I loro sguardi sono attoniti come nel piccolo Totò di “Nuovo cinema paradiso” (l’Oscar di Tornatore, 1989). O ancor più, nel pubblico di “Nitrato d’argento” di Marco Ferreri che presentò alla Mostra di Venezia nel 1996 quale suo ultimo atto d’amore per il cinema, a 100 anni dalla invenzione. E come Ferreri, Zhang Yimou mostra una ostinata ingenuità, la stessa che espone un bambino devoto al suo giocattolo preferito che ne esorcizza l’usura; a fronte d’un giocattolo più moderno impostogli dai genitori, che gli dicono che il mondo dei giochi è finito con l’oggetto del proprio divertimento. Quel giocattolo è il Cinema, di cui non si vuole mai celebrare la fine. Non una fine fisica, in quanto il cinema manterrà il suo ruolo vitalissimo e altalenante, bensì la sua fine in una sala pubblica. Guardava lontano il fantasioso anarcoide Ferreri. Ci sollecita con tenerezza il cinema perfetto di Zhang Yumou.

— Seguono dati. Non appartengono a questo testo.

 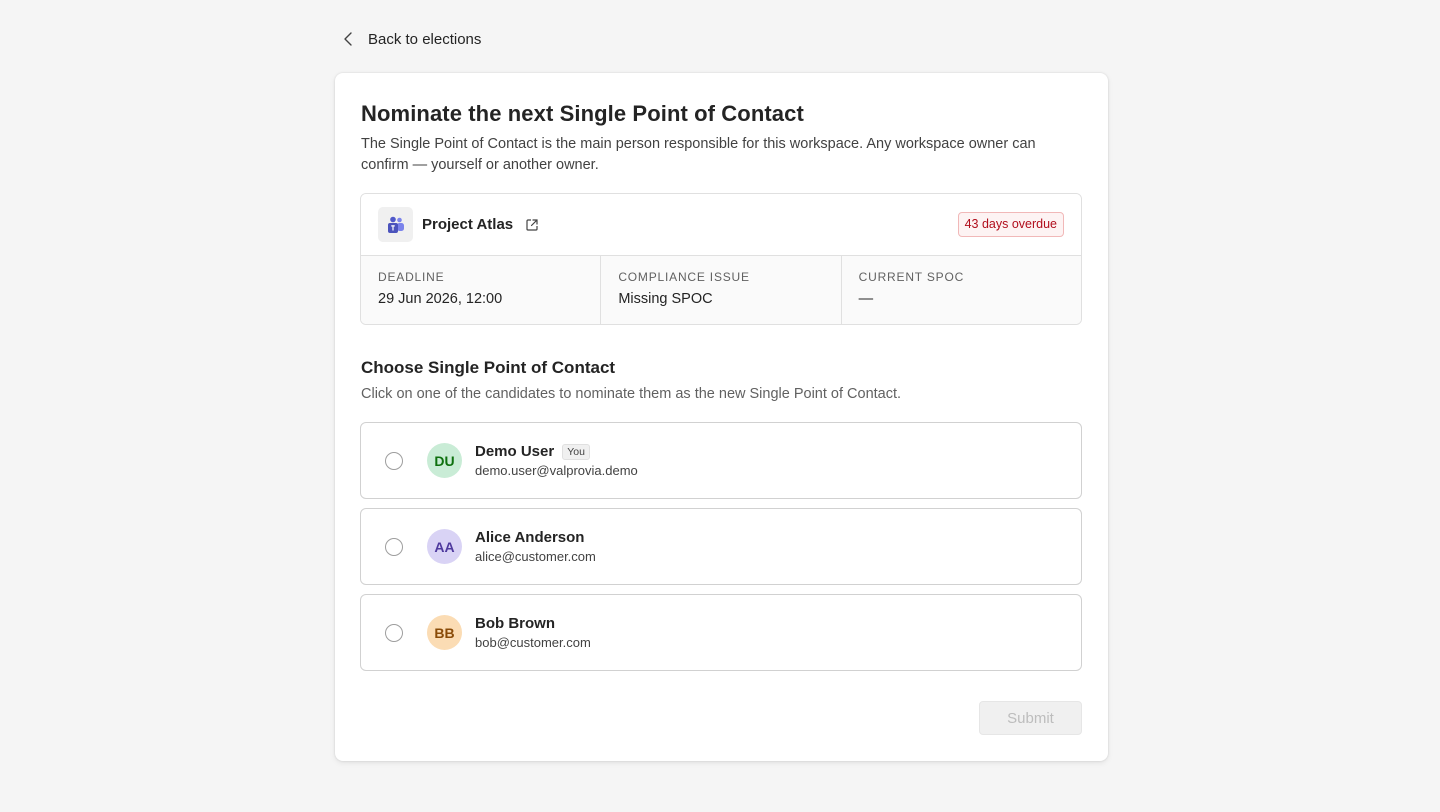 I want to click on meta-label: DEADLINE, so click(x=412, y=277).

Zhang Yimou e Armando Lostaglio

Il settantenne maestro cinese non è soltanto uno dei registi più importanti del cinema contemporaneo ma con la sua eclettica produzione ha saputo rappresentare l’evoluzione del linguaggio cinematografico mondiale e, al tempo stesso, l’enorme crescita del cinema cinese. Lo conferma il direttore della Mostra di Venezia, Alberto Barbera, per lui Zhang Yimou è stato un pioniere per la sua capacità di tradurre autori, storie e in generale la ricchezza della cultura cinese in uno stile visuale unico e inconfondibile. L’indimenticabile esordio Sorgo Rosso (1987), tratto dal premio Nobel Mo Yan, lo segnala al pubblico internazionale come uno dei registi più importanti della Quinta Generazione (insieme a Chen Kaige e Tian Zhuangzhuang). Da allora, l’abilità nel combinare l’eleganza della forma a un impianto narrativo di stampo universale gli valgono importanti riconoscimenti, tra cui i due Leoni d’Oro per La storia di Qiu Ju (1992) e Non uno di meno (1999). Al passaggio del secolo, il film di arti marziali Hero (2002) – la sua terza candidatura all’Oscar come miglior film straniero – lo definisce icona del cinema- spettacolo a livello globale fino a garantirgli la regia delle cerimonie di apertura e chiusura delle Olimpiadi di Pechino (2008) e le recenti Olimpiadi invernali, con alle spalle anche una serie di grandi produzioni con star americane.